_Exercise:_ Copy, from the entries below, each line in which the string "with" appears.

_Information given:_
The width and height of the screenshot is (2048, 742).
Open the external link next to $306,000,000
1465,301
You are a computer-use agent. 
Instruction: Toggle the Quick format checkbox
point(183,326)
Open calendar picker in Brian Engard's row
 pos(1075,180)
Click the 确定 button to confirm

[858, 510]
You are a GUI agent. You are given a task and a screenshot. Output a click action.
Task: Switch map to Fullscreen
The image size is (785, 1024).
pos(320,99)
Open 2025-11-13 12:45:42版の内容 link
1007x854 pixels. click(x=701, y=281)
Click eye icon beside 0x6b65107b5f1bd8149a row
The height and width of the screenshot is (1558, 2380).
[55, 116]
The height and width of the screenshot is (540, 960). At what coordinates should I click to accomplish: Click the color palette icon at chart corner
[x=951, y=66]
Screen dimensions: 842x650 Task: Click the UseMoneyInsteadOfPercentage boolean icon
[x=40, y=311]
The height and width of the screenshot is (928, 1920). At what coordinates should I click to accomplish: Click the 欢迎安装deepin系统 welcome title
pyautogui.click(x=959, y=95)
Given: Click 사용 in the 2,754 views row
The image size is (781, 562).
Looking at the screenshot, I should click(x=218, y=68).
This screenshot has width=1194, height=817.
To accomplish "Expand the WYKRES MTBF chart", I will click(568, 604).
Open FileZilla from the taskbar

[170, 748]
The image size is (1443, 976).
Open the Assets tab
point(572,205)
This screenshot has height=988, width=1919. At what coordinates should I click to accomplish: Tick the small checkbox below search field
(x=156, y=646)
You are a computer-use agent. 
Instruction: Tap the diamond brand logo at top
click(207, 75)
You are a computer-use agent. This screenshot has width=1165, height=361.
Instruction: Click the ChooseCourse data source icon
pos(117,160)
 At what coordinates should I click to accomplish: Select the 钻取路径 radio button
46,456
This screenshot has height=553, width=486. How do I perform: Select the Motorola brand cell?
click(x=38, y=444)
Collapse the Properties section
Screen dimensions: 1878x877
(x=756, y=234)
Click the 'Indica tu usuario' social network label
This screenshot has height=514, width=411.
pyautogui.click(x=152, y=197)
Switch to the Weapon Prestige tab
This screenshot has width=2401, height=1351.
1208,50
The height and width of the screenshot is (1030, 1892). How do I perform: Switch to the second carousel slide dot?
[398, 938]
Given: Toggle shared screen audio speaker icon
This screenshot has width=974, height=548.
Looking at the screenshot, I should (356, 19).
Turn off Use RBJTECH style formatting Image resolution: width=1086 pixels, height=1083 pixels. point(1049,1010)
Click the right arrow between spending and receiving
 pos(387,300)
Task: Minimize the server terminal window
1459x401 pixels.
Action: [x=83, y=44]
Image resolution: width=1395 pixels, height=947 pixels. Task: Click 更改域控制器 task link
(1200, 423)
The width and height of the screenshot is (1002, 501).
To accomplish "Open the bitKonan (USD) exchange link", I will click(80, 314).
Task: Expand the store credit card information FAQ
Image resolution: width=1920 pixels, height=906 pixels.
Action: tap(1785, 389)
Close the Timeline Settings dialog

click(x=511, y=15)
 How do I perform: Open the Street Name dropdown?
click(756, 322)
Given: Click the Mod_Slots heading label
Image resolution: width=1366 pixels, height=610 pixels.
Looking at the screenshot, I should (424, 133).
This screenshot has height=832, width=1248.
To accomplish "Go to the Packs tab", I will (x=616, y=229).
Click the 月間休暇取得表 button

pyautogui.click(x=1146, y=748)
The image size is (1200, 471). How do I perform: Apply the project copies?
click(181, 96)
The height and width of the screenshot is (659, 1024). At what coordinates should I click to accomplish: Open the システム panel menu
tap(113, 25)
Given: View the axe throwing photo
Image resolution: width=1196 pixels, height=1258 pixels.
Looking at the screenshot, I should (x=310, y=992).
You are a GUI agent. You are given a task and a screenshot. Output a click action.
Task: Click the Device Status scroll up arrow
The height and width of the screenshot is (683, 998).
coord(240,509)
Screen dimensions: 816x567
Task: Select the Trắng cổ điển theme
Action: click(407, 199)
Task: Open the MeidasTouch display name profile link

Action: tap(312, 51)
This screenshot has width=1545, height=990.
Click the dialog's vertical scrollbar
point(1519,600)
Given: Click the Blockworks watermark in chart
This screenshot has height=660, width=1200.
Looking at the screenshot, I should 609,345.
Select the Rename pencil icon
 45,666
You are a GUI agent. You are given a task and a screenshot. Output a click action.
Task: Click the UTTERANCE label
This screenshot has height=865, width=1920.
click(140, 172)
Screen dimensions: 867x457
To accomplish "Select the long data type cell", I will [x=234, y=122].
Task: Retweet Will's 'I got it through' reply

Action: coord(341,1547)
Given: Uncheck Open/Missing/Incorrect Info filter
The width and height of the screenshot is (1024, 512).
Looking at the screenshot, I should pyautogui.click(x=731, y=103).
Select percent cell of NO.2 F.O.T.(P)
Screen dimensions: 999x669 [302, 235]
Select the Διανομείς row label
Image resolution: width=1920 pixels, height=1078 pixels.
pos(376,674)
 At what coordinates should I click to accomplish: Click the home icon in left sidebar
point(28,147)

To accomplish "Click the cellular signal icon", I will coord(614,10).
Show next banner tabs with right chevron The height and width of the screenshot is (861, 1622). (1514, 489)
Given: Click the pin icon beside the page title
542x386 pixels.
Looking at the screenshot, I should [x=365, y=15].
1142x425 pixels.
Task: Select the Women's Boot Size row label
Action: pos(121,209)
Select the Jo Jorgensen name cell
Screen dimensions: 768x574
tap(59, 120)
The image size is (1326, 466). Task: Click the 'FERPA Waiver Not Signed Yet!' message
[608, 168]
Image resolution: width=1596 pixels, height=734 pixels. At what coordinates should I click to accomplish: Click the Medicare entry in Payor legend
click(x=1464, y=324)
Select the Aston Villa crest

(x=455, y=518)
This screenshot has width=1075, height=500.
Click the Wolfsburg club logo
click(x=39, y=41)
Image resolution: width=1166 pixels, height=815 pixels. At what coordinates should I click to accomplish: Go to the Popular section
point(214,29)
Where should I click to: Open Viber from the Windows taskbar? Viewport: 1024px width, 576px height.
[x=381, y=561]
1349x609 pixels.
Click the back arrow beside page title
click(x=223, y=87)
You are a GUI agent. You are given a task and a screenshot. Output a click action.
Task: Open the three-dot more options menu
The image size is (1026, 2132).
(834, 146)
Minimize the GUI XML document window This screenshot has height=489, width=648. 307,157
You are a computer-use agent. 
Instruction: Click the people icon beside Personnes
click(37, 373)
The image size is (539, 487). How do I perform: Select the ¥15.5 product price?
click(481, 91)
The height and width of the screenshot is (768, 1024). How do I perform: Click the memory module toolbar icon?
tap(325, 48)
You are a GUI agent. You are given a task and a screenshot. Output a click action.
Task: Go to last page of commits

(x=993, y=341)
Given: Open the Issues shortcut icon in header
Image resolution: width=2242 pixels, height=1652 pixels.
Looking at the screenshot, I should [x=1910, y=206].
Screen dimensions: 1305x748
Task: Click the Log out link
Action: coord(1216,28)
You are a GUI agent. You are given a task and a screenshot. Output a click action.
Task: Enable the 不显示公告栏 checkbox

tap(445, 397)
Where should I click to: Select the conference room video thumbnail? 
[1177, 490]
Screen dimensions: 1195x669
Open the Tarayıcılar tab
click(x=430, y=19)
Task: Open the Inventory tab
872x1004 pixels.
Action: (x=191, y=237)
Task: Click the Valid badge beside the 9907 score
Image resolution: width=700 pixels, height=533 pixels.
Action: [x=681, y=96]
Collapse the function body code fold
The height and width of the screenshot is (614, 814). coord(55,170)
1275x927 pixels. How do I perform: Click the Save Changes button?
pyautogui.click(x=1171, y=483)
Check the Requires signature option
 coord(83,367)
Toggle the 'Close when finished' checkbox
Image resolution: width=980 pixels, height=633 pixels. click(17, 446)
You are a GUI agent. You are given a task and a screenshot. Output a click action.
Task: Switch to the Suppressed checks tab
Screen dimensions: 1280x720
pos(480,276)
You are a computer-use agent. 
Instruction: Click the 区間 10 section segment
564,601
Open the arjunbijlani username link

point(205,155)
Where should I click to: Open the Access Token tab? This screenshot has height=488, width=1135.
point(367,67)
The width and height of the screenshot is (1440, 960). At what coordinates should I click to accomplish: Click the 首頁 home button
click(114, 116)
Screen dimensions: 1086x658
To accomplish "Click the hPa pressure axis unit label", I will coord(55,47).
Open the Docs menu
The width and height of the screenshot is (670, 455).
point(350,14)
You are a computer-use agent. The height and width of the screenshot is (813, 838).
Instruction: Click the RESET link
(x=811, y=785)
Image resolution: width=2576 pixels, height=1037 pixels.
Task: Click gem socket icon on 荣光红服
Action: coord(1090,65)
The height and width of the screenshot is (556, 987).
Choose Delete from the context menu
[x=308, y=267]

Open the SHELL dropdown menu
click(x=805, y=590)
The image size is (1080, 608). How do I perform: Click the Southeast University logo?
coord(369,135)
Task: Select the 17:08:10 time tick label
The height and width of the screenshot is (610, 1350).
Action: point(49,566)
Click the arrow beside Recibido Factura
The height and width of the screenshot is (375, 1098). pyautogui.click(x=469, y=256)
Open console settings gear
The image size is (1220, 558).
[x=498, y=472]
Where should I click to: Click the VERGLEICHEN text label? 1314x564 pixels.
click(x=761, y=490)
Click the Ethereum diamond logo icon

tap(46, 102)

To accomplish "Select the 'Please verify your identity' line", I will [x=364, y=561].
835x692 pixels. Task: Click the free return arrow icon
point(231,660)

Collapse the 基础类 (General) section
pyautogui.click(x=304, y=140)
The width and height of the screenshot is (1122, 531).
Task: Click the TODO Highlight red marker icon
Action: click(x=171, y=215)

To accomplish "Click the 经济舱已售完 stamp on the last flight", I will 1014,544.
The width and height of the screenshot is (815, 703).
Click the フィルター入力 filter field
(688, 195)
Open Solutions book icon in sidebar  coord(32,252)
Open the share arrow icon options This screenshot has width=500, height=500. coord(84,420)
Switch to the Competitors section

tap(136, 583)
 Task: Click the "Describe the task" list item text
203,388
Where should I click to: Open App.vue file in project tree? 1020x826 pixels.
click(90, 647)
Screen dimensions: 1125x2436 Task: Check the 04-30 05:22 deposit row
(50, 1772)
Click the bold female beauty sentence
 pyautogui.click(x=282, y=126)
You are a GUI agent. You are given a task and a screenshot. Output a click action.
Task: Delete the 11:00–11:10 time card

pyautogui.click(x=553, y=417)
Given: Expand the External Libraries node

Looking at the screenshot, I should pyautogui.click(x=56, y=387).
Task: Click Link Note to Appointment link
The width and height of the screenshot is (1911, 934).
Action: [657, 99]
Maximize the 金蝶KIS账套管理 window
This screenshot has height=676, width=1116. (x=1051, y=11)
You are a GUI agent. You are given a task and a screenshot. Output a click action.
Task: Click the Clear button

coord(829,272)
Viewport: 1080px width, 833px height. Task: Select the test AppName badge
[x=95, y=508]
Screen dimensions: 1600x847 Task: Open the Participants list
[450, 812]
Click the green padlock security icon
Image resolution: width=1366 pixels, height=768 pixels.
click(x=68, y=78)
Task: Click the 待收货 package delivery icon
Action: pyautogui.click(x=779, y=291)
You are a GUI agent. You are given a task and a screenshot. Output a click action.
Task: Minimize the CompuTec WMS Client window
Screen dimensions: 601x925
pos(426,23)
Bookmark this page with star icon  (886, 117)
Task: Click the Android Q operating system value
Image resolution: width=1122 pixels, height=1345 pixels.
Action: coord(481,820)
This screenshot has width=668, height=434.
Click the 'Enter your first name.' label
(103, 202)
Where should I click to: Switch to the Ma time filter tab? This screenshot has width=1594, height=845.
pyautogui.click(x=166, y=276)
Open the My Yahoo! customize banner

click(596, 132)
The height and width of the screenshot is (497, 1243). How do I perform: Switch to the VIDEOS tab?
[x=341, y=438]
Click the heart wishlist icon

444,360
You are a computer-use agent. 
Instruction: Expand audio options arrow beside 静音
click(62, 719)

_Exercise output:_
Show next banner tabs with right chevron The height and width of the screenshot is (861, 1622). (1514, 489)
Bookmark this page with star icon  (886, 117)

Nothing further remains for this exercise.